Nowhere is this more prevalent than in the area of love and romance (For society as a whole, not just you. Talk about self-important)

There was a time when the concept of love was viewed very differently by society and, on the whole, society seemed to function pretty well. It is only in the last 30 years or so that the “fairy tale” romance has become the backbone for our view of love and marriage45. You could try to prove me wrong by arguing Shakespeare wrote one of the greatest love stories ever told, Romeo and Juliet. And you would be correct because this, in fact, is the Bible when it comes to why REBOUND relationships can be a BAD IDEA. (Honestly, RJ was about social issues of the time).  In fact, I have it on good authority that Shakespeare did not write The Notebook and that viewing the movie Titanic was the actual cause of his death6.

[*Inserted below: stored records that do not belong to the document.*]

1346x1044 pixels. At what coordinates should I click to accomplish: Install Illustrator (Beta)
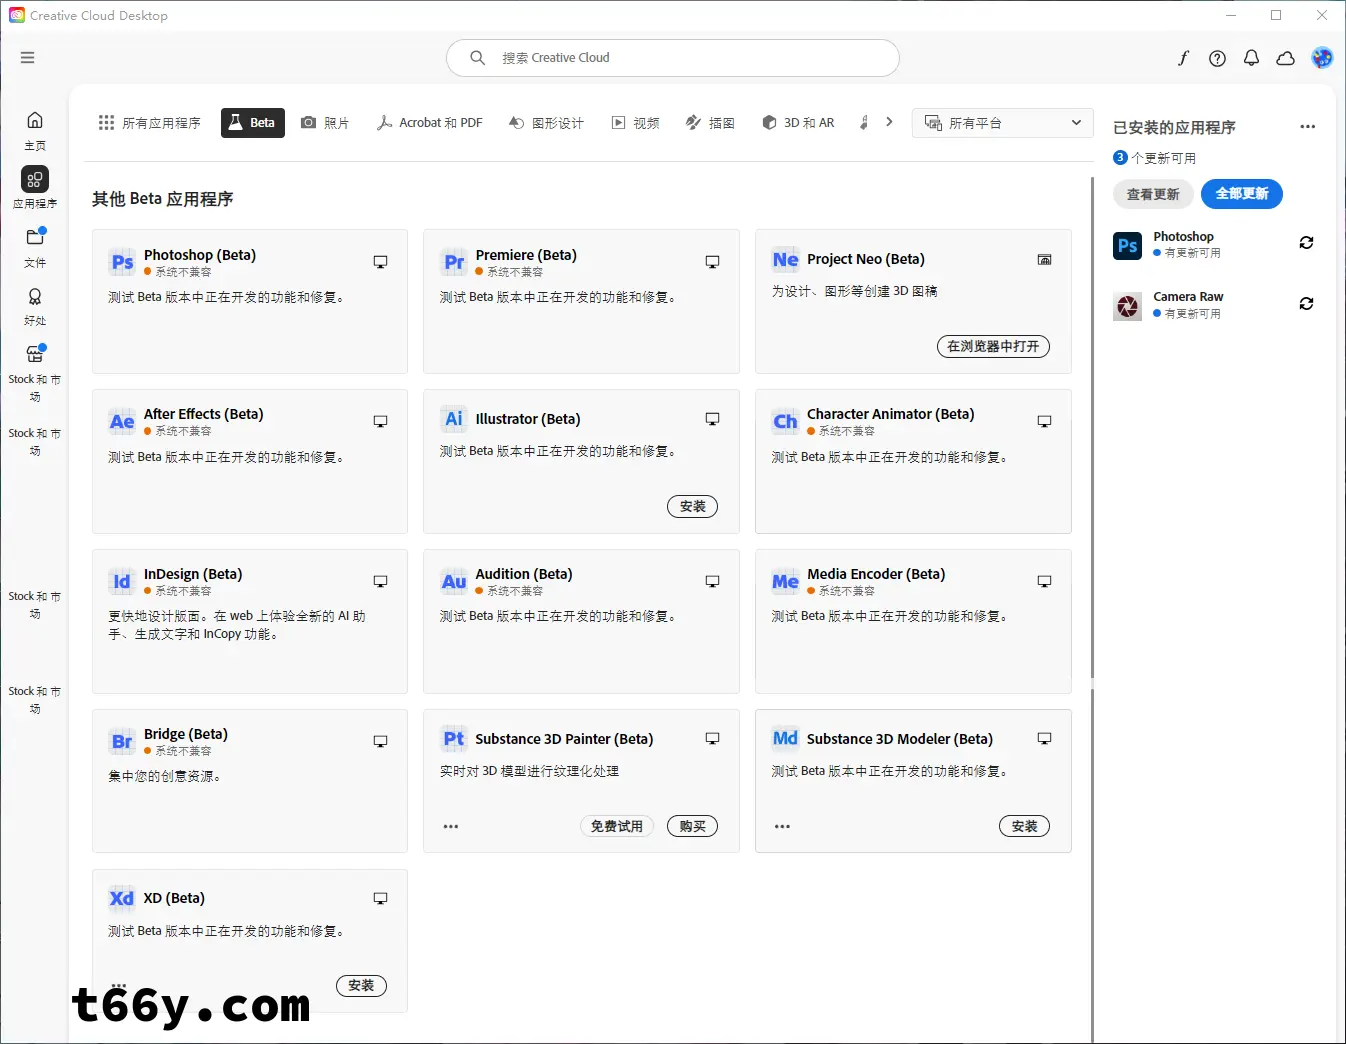click(692, 507)
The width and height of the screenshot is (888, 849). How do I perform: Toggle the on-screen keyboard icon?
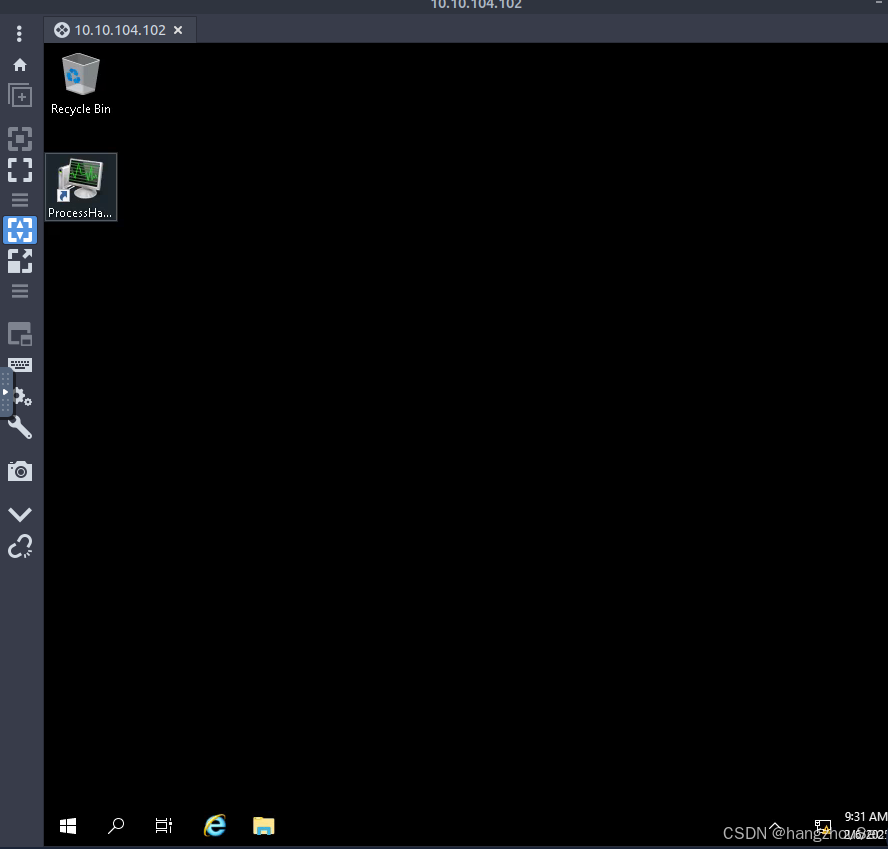pyautogui.click(x=20, y=364)
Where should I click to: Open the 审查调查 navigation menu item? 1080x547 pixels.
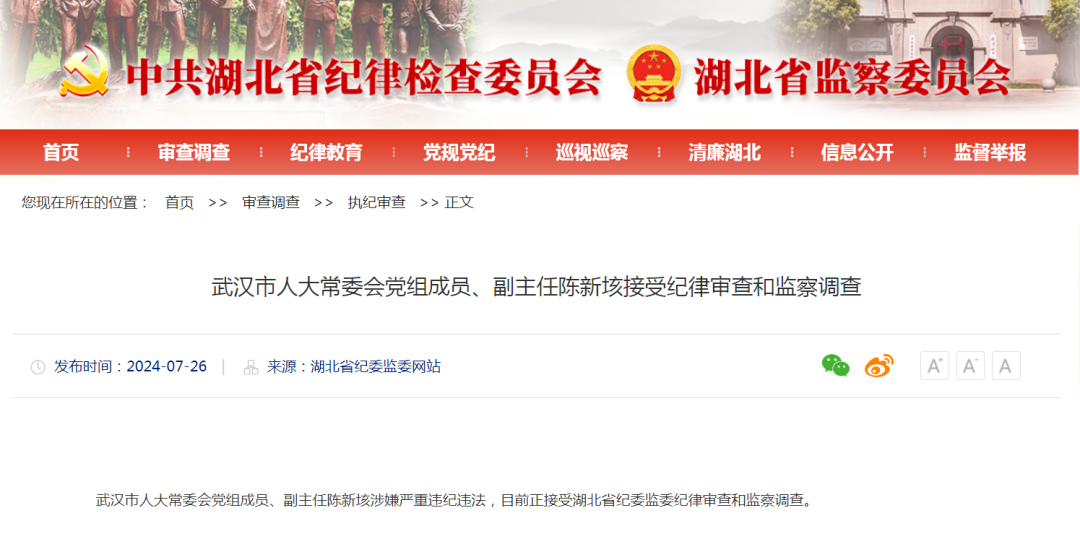[x=194, y=152]
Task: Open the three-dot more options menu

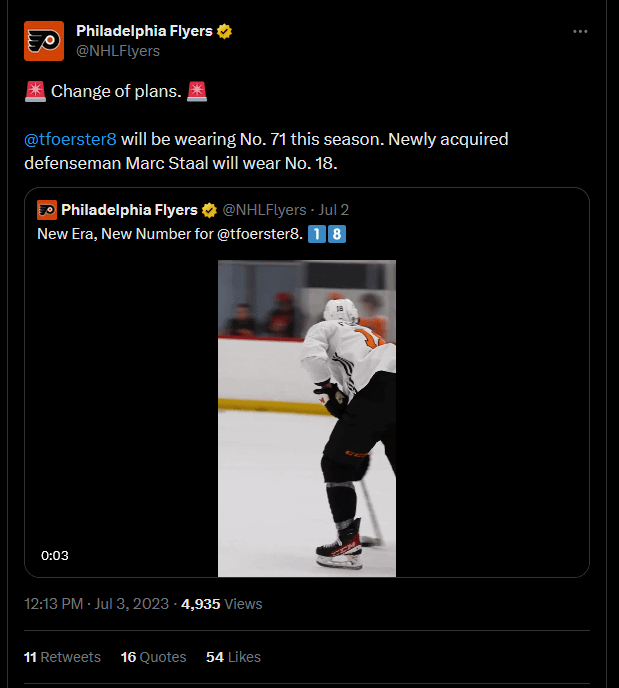Action: (x=580, y=32)
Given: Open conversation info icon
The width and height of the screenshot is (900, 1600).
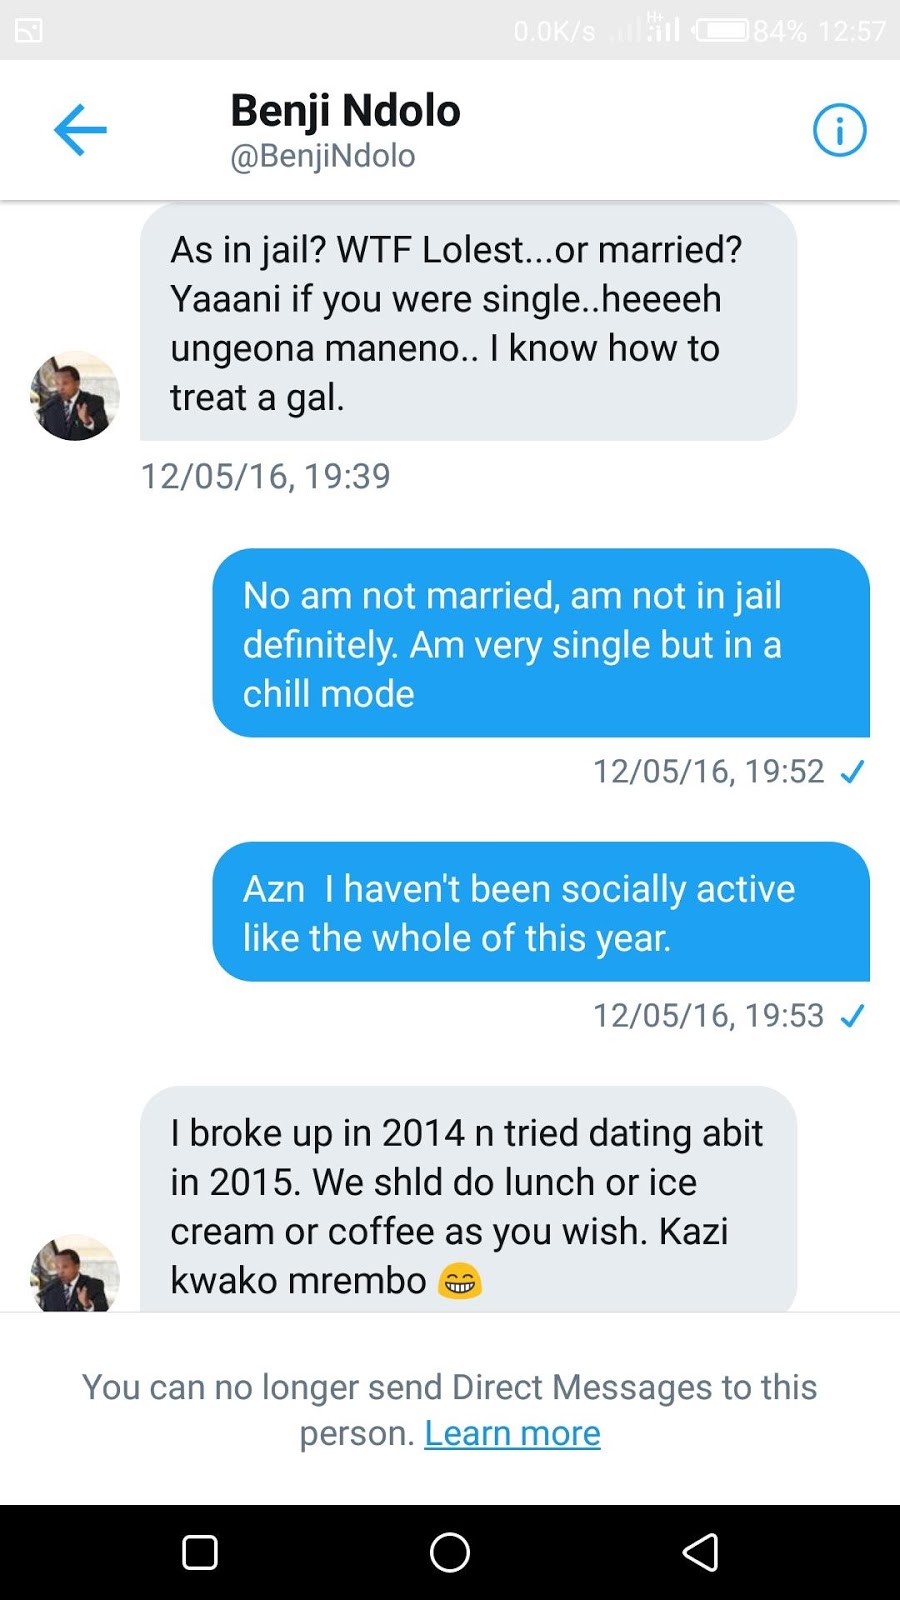Looking at the screenshot, I should coord(839,130).
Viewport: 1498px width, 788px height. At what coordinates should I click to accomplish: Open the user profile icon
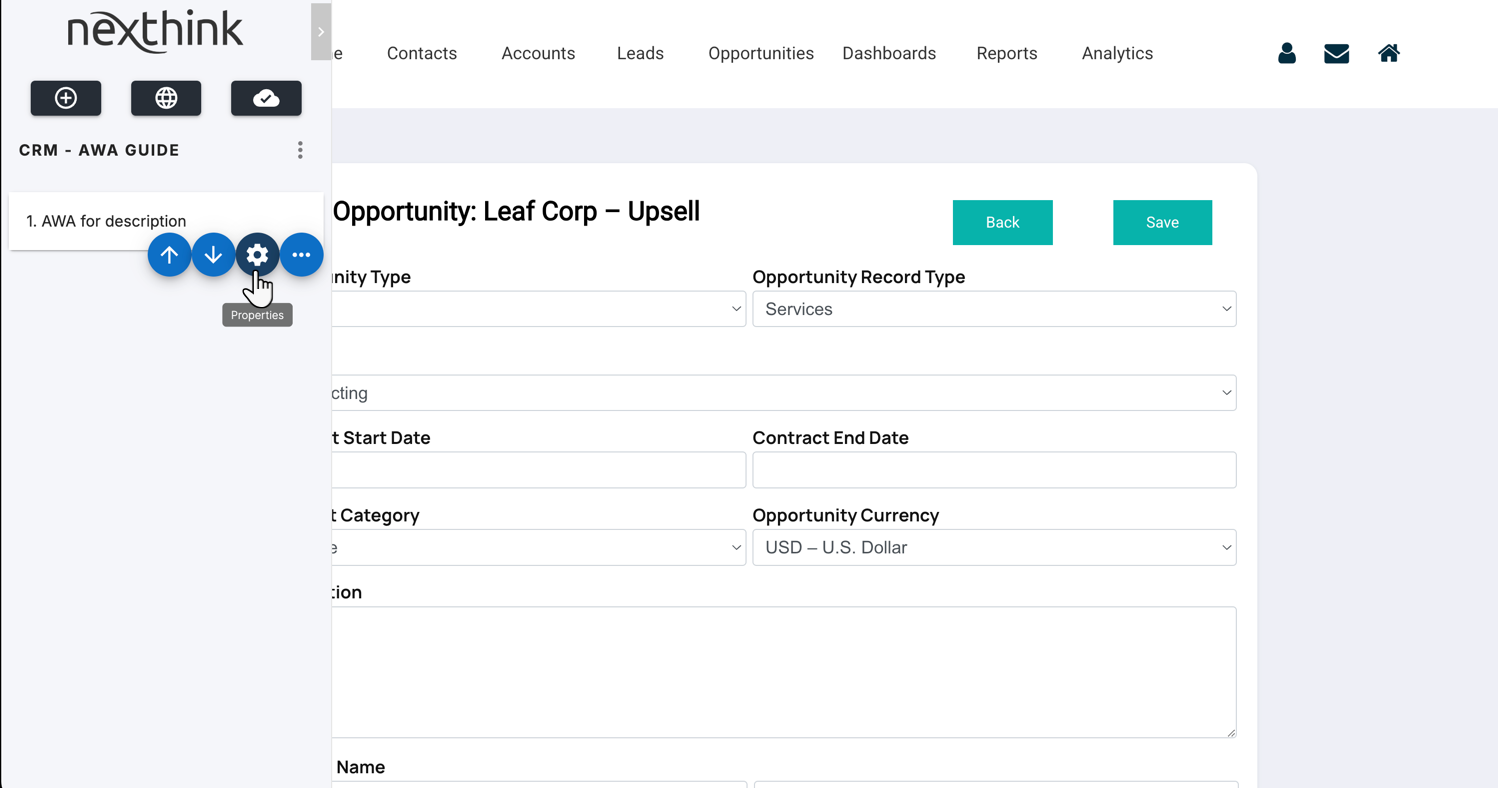1287,54
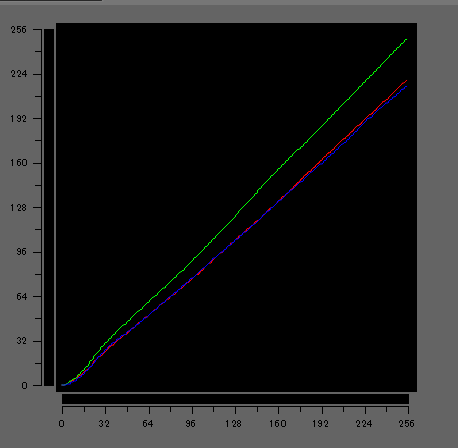Click the red curve's upper end point

406,81
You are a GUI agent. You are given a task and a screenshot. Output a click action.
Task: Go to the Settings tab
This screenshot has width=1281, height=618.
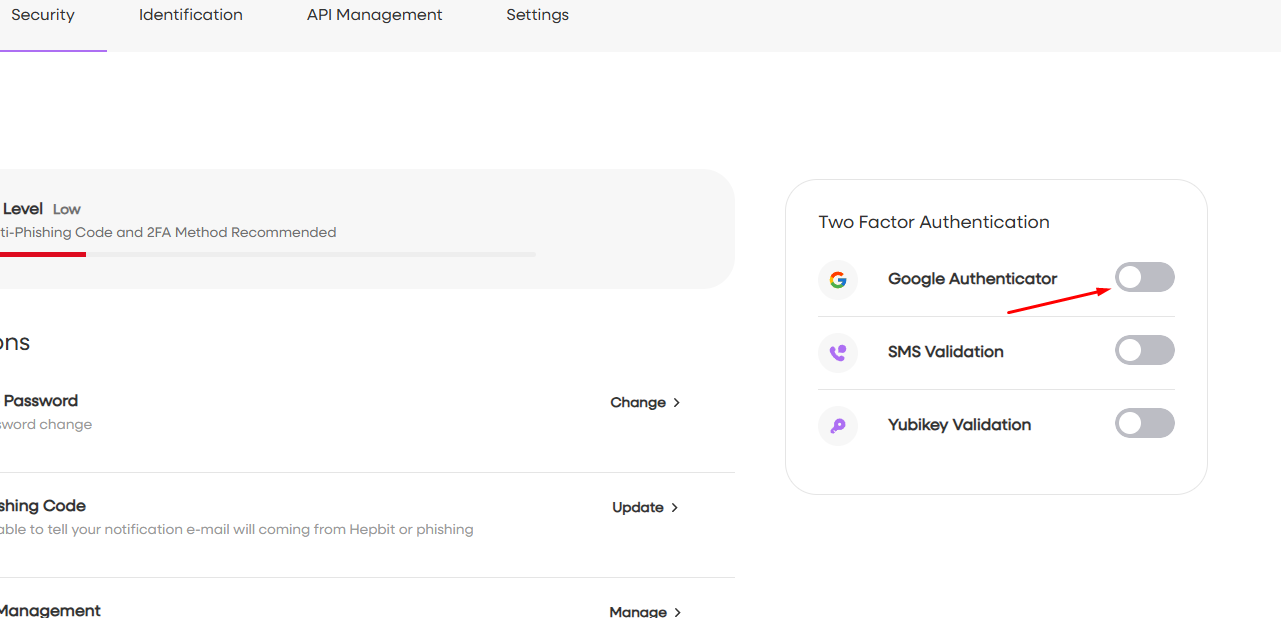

Love was something more, something deeper that has been cheapened, to some degree, by this shift toward the intense and fleeting. Our attention span for “real love” and “smart choices” has turned into a 30-minute sitcom. In some respects, love is now this commercialized monstrosity (like Valentine’s Day) where you meet someone and explosions and sparks fly, we make all sorts of promises, buy all sorts of stuff and live happily ever after right? Oh, wait, he forgot to go to Jared. Dump his ass.

How many times are we actually wrong about that person we are going to spend the rest of our life with because we “listen” entirely to what our emotions tell us about how this person makes us feel. As my dear NDF said when I chatted with her last night7, lust and passion are often mistaken for “love.” (I have been guilty of this offense. So, I completely understand what she was saying…I may lust after you Peanut Butter, but I do not actually love you. I’m sorry if this breaks your heart8).

For a large segment of our society, love is that “mystical emotion”, something that “just happens” and we have “no control” over it. Never mind the fact that there is loads of evidence that this concept of love just DOES NOT work in a way that leads people to true happiness and allows for excuses for bad behavior and poor choices. (Yes Rachel Uchitel, your decision to quit stripping for Tiger was obviously a bad decision. He may have been married, but you “loved” him right? How is that working out for you?)

The reason for all of this is that our collective unconscious believes that love is an emotion that has something to do with the stars and cosmos; and, we can’t control our emotions can we?

We, in fact, can.

The hope and change we need comes in recognizing that love as an action.

(Part 2 will address this revolutionary idea)


  1. KIRKWOOD SMITH!!!!! (Just for you MR)
  2. Unless they put sauce on my Beef N’ Cheddar. Heads will roll!!!!
  3. It’s not artistic expression…it’s a butterfly.
  4. This is largely because it’s hard for a society to appreciate the greatest love poems of all time when the majority of them couldn’t actually read. They focused on more practical things, like how a man pushed his plow.
  5. Ironically enough, this should have been the time period of the “fairy tale” romance because, when you are dead at 30, you haven’t had time yet to hate your spouse.
  6. He is actually hiding out with Elvis and 2-Pac. And, since his stories are lumped in with the likes of the Ghost Whisperer, I don’t really blame him.
  7. Hello again MiO. You do know you totally rule right?
  8. Don’t worry PB, I know for a fact that the Jelly loves you.